__Task directions__
Reproduce the items from the beginning through the line containing "tap(524, 10)", switching "checkbox" to "toggle" and leaving everything else as it is.
** Begin Exercise material **
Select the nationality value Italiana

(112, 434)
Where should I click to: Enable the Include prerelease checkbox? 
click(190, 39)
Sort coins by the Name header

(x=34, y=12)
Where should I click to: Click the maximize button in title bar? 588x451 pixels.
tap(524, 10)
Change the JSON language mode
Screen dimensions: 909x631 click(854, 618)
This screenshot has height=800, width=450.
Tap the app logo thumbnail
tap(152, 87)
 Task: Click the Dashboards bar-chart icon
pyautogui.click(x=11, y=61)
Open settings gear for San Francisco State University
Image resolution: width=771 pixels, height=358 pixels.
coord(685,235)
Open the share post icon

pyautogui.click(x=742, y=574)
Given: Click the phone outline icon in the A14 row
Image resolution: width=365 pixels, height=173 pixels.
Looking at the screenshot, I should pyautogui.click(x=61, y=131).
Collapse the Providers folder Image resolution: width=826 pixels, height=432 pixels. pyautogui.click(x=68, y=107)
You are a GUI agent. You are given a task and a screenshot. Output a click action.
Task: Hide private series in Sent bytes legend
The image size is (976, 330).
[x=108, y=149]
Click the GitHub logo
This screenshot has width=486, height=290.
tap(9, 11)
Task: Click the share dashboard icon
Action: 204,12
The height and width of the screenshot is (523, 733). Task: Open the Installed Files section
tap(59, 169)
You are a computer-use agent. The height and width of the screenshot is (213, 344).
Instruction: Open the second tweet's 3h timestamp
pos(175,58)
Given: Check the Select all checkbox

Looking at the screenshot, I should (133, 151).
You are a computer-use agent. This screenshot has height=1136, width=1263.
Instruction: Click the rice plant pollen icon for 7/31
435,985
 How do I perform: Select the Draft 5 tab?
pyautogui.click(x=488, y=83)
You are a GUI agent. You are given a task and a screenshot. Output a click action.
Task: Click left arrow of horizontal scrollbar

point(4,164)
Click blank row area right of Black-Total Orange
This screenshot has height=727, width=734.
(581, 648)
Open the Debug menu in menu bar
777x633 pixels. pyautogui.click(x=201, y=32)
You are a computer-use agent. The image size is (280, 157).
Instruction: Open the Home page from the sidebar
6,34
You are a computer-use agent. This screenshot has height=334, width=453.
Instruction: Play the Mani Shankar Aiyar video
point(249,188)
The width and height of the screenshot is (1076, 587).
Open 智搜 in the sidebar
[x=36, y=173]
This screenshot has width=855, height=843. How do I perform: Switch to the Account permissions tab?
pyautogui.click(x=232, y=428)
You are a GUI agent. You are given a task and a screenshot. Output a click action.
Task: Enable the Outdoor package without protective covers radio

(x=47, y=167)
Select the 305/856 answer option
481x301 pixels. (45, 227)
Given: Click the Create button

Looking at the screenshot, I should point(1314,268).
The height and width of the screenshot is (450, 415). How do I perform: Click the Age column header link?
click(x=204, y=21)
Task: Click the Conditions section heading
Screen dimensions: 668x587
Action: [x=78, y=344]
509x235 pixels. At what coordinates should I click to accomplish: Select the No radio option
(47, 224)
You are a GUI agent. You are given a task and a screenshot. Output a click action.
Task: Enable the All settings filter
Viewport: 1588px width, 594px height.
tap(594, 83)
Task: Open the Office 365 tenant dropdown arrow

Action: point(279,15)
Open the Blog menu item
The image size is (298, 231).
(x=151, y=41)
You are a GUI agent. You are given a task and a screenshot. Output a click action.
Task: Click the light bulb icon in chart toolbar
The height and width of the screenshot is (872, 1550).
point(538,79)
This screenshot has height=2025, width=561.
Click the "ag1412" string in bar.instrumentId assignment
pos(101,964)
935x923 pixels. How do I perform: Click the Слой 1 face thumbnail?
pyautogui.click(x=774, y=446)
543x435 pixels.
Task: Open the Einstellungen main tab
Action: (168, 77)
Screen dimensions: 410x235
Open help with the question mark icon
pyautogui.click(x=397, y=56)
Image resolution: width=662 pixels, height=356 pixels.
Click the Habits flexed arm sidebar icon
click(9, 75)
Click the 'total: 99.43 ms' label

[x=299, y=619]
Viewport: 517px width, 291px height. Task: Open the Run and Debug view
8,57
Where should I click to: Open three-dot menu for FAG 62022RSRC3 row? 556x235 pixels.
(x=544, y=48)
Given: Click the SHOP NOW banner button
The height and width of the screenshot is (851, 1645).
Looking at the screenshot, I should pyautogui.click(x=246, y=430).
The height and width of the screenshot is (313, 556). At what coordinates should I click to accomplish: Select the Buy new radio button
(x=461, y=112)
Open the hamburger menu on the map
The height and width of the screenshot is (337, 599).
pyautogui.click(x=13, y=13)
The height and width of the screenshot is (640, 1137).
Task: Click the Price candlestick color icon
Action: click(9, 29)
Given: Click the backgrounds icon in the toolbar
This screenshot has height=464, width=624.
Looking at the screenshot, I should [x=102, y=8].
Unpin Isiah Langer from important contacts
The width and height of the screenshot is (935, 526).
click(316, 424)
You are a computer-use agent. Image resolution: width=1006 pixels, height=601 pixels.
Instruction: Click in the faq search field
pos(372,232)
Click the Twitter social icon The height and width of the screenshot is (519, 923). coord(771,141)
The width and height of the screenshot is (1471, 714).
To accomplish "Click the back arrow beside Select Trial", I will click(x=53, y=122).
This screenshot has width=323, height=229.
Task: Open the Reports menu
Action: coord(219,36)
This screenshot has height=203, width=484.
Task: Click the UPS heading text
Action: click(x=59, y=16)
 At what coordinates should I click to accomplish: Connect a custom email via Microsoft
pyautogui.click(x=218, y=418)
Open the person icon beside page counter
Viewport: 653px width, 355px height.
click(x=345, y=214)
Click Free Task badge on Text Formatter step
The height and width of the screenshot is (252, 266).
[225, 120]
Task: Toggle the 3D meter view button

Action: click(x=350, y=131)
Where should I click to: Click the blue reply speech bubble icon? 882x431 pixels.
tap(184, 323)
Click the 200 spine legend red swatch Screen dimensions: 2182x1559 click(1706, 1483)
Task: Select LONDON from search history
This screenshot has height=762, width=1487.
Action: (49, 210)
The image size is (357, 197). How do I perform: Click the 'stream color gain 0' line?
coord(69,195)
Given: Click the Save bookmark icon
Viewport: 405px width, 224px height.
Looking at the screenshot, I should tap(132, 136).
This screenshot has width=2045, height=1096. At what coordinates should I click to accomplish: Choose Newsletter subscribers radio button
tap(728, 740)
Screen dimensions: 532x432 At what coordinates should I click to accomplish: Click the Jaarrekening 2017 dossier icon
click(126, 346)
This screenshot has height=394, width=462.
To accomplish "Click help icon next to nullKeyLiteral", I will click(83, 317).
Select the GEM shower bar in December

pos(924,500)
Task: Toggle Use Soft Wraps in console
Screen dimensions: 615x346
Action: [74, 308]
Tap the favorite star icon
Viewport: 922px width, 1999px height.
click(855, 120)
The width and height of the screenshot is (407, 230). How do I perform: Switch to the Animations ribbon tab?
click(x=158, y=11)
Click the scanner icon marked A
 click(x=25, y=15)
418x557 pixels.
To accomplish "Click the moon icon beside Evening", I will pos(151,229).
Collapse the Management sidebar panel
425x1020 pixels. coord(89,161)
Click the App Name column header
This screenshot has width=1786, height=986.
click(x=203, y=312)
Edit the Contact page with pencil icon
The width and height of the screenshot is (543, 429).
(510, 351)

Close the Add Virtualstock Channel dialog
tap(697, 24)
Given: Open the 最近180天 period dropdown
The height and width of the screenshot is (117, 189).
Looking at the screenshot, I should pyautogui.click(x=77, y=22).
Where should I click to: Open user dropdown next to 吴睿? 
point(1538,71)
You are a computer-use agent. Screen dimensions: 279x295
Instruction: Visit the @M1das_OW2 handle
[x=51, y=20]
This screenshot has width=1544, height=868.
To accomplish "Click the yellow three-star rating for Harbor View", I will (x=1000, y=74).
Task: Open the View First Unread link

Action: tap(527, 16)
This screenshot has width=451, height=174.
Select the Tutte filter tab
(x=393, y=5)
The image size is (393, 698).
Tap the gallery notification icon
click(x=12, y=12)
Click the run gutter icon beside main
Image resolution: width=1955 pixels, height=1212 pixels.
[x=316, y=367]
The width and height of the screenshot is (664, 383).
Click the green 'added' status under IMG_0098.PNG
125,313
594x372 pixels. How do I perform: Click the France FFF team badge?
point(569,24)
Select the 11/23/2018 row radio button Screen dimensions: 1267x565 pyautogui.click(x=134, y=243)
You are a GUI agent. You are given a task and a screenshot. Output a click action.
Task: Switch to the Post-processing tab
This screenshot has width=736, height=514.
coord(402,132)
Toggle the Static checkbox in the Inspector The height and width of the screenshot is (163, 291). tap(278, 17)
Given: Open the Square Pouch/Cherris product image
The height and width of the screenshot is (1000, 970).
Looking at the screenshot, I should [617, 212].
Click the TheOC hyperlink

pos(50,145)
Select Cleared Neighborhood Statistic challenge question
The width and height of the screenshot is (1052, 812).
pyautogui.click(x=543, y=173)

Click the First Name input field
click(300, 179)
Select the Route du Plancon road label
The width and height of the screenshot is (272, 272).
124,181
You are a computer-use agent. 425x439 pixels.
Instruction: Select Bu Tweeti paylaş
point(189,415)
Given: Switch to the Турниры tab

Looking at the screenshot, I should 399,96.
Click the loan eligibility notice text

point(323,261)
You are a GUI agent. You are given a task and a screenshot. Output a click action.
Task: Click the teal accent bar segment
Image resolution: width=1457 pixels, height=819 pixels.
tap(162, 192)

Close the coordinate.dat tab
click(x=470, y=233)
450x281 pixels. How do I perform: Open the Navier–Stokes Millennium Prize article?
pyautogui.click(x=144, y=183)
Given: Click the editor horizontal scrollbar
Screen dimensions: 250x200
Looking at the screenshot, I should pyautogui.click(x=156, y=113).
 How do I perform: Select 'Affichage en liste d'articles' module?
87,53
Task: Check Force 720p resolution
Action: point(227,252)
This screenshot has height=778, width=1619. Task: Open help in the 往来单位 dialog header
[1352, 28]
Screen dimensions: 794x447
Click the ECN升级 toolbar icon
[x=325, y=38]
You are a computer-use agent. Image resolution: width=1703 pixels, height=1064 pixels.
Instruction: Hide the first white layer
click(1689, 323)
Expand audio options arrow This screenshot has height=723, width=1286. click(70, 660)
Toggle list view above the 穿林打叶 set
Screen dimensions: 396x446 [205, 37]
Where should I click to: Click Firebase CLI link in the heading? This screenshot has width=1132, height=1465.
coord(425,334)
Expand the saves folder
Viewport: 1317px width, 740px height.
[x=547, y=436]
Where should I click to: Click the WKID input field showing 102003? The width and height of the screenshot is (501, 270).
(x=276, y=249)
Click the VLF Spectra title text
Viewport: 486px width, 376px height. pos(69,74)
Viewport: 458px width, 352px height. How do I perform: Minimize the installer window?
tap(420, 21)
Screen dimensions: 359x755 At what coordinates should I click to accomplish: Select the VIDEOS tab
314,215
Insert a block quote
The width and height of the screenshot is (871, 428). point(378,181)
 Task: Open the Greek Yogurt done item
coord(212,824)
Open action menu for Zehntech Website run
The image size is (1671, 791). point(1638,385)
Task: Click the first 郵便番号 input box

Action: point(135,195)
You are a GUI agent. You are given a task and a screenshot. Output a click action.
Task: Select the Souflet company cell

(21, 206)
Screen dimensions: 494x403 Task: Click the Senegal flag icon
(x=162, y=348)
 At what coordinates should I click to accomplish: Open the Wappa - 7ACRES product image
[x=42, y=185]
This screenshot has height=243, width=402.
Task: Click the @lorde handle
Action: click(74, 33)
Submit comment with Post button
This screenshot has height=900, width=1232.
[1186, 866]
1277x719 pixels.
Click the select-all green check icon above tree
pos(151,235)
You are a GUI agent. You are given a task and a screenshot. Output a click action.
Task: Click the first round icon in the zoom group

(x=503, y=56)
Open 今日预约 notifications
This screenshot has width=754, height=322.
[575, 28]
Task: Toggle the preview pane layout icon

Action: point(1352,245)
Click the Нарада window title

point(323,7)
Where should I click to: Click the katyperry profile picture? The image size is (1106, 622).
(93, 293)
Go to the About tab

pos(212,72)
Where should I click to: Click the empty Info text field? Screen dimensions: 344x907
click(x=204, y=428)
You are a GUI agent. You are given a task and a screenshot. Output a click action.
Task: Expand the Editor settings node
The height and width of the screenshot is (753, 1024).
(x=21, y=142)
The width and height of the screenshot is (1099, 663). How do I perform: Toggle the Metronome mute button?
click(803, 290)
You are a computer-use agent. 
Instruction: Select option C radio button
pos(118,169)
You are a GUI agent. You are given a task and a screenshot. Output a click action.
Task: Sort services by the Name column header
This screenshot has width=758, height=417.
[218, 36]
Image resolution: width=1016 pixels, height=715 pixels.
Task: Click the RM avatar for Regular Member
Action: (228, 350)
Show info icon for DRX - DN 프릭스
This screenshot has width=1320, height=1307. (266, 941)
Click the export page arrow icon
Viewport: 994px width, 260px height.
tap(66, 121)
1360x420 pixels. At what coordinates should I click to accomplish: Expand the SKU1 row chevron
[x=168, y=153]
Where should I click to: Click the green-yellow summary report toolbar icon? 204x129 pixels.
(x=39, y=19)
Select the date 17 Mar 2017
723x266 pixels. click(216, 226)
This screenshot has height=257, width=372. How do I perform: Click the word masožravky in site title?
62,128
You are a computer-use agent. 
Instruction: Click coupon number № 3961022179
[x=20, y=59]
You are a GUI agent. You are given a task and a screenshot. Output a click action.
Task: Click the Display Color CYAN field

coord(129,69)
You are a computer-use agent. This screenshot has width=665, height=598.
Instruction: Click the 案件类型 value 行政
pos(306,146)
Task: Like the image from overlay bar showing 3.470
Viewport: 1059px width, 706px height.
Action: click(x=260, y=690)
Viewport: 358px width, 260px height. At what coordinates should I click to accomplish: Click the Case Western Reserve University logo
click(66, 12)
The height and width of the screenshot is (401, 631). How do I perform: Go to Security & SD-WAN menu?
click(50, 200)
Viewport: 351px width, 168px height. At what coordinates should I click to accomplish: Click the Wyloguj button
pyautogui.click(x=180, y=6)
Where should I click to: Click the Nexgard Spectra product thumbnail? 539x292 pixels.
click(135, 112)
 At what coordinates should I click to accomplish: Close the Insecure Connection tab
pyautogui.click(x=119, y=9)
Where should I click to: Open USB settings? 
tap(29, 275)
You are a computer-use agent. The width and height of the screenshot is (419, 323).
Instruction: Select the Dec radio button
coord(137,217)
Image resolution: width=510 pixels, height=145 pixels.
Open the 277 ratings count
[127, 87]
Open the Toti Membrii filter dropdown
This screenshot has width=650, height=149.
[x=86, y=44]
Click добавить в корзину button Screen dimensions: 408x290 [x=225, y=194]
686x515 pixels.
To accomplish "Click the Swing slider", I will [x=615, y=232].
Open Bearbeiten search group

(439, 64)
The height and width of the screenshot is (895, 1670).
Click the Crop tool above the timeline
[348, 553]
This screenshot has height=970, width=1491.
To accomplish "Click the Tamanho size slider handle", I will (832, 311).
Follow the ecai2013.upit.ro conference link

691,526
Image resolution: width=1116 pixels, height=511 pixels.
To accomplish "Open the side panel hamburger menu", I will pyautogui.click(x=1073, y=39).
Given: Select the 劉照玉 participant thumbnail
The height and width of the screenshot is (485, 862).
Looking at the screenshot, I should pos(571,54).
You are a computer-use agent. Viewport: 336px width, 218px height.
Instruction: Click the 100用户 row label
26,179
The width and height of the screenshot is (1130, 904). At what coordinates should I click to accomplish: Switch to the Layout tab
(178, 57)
** End Exercise material **
__Correct result__
Select the nationality value Italiana

(112, 434)
Where should I click to: Enable the Include prerelease toggle? 
click(190, 39)
Sort coins by the Name header

(x=34, y=12)
Where should I click to: Click the maximize button in title bar? 588x451 pixels.
tap(524, 10)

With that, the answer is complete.